Only the lines from the top of the data through the line containing "Task: Enlarge the garlic bread meme image" should be duplicated, exactly as they appear.

+ + +

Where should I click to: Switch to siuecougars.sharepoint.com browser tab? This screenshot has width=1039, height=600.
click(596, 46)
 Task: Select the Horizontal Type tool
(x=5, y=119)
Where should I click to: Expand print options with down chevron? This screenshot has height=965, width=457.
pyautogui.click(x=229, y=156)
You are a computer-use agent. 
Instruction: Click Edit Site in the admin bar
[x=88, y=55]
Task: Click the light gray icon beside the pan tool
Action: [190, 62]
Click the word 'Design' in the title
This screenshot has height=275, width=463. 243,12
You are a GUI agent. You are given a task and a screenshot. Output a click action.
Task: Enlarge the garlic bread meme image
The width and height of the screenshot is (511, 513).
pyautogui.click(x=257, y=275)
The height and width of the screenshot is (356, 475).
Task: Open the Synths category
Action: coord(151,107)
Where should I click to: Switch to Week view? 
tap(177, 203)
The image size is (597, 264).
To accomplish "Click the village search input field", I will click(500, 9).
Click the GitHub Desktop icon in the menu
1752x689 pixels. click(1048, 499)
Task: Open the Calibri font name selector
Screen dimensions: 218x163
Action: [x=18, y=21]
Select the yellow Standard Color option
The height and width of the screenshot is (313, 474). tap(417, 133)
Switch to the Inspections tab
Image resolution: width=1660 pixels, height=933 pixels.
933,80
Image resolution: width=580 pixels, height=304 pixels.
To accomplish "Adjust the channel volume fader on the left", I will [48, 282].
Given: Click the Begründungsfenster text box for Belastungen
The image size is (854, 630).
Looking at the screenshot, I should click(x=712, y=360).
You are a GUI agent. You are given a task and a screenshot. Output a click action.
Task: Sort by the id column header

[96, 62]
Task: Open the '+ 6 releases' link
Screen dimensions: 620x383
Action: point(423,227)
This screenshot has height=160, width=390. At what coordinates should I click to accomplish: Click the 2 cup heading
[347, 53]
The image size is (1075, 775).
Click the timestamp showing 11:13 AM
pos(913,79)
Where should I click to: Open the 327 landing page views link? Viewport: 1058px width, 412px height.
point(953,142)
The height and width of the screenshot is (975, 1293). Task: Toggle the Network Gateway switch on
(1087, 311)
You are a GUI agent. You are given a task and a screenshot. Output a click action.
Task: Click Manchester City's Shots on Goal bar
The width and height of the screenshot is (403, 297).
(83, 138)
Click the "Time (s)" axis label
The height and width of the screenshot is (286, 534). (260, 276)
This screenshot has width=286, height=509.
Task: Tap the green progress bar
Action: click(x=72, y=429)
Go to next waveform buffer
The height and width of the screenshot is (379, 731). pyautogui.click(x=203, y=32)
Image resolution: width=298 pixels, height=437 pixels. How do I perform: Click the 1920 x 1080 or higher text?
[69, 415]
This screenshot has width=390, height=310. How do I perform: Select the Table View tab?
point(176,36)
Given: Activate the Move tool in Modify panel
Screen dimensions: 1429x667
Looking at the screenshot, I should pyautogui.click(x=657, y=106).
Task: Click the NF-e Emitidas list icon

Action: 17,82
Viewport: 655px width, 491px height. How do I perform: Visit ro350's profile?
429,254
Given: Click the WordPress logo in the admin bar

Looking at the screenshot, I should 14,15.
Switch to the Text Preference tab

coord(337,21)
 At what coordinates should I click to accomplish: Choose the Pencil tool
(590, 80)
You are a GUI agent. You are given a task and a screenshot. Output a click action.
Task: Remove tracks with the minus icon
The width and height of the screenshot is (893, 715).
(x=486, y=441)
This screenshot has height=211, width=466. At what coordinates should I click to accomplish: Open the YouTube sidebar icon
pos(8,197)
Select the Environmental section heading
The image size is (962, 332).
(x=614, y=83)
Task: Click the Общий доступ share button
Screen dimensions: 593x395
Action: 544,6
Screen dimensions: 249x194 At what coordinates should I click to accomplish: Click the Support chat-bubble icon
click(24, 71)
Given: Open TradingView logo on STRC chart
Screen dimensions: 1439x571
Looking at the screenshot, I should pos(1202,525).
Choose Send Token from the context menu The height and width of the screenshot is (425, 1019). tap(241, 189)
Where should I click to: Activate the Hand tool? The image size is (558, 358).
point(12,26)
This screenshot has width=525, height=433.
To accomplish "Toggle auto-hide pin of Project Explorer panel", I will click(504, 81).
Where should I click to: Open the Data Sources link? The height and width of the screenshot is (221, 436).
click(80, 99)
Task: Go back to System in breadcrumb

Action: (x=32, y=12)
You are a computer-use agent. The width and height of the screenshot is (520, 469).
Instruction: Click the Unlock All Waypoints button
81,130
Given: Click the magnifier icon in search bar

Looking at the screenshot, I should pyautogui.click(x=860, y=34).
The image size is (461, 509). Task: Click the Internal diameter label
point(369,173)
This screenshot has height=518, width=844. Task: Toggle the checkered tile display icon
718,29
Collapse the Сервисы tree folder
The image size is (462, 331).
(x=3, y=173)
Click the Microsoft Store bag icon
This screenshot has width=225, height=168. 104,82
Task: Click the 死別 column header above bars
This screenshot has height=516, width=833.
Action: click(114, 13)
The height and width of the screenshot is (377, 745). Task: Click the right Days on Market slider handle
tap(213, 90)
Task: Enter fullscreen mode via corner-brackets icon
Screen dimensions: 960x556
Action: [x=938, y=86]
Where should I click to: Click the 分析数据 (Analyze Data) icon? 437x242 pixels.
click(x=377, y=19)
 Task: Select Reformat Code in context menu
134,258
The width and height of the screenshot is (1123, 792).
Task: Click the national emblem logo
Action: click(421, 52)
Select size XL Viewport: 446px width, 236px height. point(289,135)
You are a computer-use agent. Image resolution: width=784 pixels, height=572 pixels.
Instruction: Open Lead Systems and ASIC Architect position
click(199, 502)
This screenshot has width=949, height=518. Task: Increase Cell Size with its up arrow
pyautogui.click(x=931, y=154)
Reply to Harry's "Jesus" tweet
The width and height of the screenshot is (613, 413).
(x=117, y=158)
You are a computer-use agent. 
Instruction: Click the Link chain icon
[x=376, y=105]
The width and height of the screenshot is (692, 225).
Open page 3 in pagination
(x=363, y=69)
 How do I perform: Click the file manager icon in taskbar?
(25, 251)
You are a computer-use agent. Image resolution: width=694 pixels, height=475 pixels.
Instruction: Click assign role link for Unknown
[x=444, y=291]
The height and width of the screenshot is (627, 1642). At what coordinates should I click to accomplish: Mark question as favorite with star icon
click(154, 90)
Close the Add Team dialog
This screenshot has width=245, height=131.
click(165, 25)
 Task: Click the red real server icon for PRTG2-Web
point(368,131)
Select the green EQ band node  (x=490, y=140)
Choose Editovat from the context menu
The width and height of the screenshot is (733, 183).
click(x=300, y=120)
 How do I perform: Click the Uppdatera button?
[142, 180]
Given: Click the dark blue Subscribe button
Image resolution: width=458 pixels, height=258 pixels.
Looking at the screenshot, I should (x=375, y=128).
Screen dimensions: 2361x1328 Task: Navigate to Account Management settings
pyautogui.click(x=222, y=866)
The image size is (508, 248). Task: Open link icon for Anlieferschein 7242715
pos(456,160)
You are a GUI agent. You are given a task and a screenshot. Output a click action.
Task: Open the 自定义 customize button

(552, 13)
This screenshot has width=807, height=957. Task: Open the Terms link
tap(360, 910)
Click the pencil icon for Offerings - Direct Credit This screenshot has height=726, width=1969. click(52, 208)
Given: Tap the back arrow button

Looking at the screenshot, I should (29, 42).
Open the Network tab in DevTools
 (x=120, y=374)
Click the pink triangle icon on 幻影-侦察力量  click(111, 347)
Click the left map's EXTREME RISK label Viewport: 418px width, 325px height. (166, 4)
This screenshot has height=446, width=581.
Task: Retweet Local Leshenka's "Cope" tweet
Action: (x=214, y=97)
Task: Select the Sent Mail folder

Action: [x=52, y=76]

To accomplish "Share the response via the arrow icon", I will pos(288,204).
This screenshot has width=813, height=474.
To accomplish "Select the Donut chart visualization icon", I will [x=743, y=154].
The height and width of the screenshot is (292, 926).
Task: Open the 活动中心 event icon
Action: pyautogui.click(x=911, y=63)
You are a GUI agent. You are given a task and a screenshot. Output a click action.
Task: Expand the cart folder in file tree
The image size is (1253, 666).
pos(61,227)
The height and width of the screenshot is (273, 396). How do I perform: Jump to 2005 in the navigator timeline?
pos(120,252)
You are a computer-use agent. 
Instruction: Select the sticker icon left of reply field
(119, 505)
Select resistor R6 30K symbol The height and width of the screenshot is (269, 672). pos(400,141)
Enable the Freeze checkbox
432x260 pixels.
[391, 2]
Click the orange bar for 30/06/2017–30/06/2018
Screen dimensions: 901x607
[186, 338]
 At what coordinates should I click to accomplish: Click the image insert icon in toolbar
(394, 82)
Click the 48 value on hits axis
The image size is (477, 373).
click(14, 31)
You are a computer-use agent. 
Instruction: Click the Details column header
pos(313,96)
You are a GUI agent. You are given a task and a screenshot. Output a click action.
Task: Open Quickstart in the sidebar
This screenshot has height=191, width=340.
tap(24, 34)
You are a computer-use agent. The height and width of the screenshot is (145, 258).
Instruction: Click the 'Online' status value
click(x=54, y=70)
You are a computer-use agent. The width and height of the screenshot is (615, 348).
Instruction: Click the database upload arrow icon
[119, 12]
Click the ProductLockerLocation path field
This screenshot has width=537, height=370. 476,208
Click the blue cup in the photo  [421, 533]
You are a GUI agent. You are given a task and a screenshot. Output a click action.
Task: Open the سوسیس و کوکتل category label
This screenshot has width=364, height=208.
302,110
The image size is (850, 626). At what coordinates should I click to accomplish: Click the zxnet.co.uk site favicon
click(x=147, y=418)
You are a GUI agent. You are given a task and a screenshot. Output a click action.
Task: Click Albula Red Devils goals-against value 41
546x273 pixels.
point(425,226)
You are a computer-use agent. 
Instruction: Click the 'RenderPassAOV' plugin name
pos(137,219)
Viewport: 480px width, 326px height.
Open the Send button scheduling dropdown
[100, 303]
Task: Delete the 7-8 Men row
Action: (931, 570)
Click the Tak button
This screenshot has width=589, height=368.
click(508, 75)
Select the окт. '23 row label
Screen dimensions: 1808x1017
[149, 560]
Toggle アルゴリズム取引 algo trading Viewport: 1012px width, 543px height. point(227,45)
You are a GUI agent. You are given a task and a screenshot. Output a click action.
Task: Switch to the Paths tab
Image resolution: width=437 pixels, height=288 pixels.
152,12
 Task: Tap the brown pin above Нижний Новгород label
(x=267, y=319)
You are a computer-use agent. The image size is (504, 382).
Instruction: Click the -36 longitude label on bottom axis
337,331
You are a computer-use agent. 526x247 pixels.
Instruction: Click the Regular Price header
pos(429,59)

+ + +

• _SOLUTION TO THE EXERCISE_
Where should I click to: Switch to siuecougars.sharepoint.com browser tab? This screenshot has width=1039, height=600.
click(596, 46)
 Task: Select the Horizontal Type tool
(x=5, y=119)
Where should I click to: Expand print options with down chevron? This screenshot has height=965, width=457.
pyautogui.click(x=229, y=156)
You are a computer-use agent. 
Instruction: Click Edit Site in the admin bar
[x=88, y=55]
Task: Click the light gray icon beside the pan tool
Action: [190, 62]
Click the word 'Design' in the title
This screenshot has height=275, width=463. 243,12
You are a GUI agent. You are given a task and a screenshot. Output a click action.
Task: Enlarge the garlic bread meme image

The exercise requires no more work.